## ACTIVITY
Output, word for word and without pictures, the lines from the one containing "Viewport: 1024px width, 576px" through the final line of the listing below.

## DATA FOR PROCESSING
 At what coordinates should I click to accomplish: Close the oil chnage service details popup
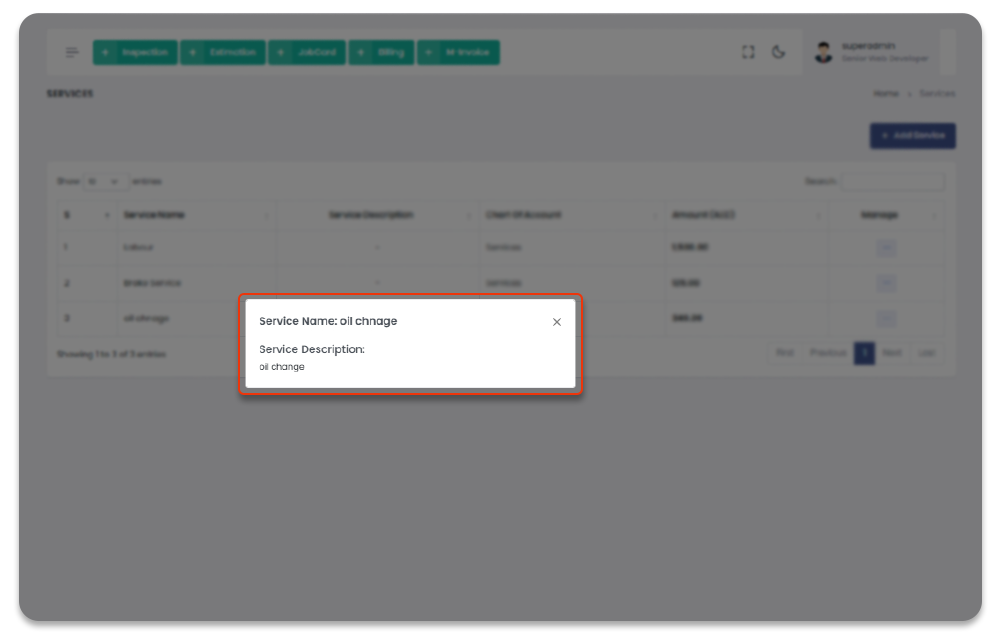557,322
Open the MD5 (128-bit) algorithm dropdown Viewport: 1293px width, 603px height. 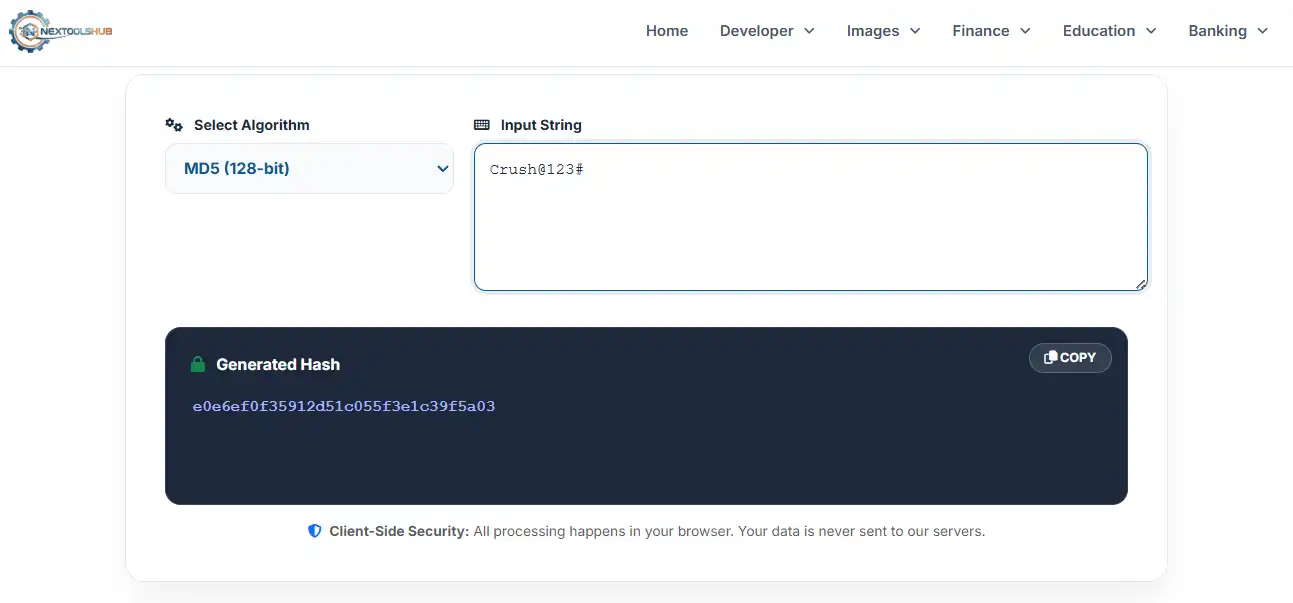pyautogui.click(x=309, y=168)
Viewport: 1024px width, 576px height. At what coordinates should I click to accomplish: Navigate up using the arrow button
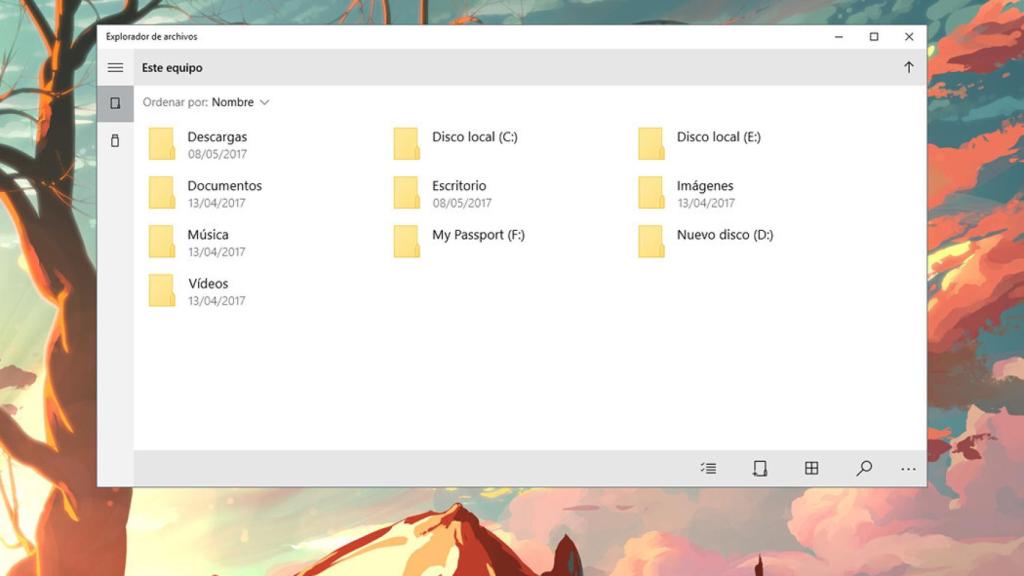coord(908,67)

## RESPONSE FOR THIS EXERCISE
Viewport: 1024px width, 576px height. At what coordinates should I click to accomplish: Navigate up using the arrow button
coord(908,67)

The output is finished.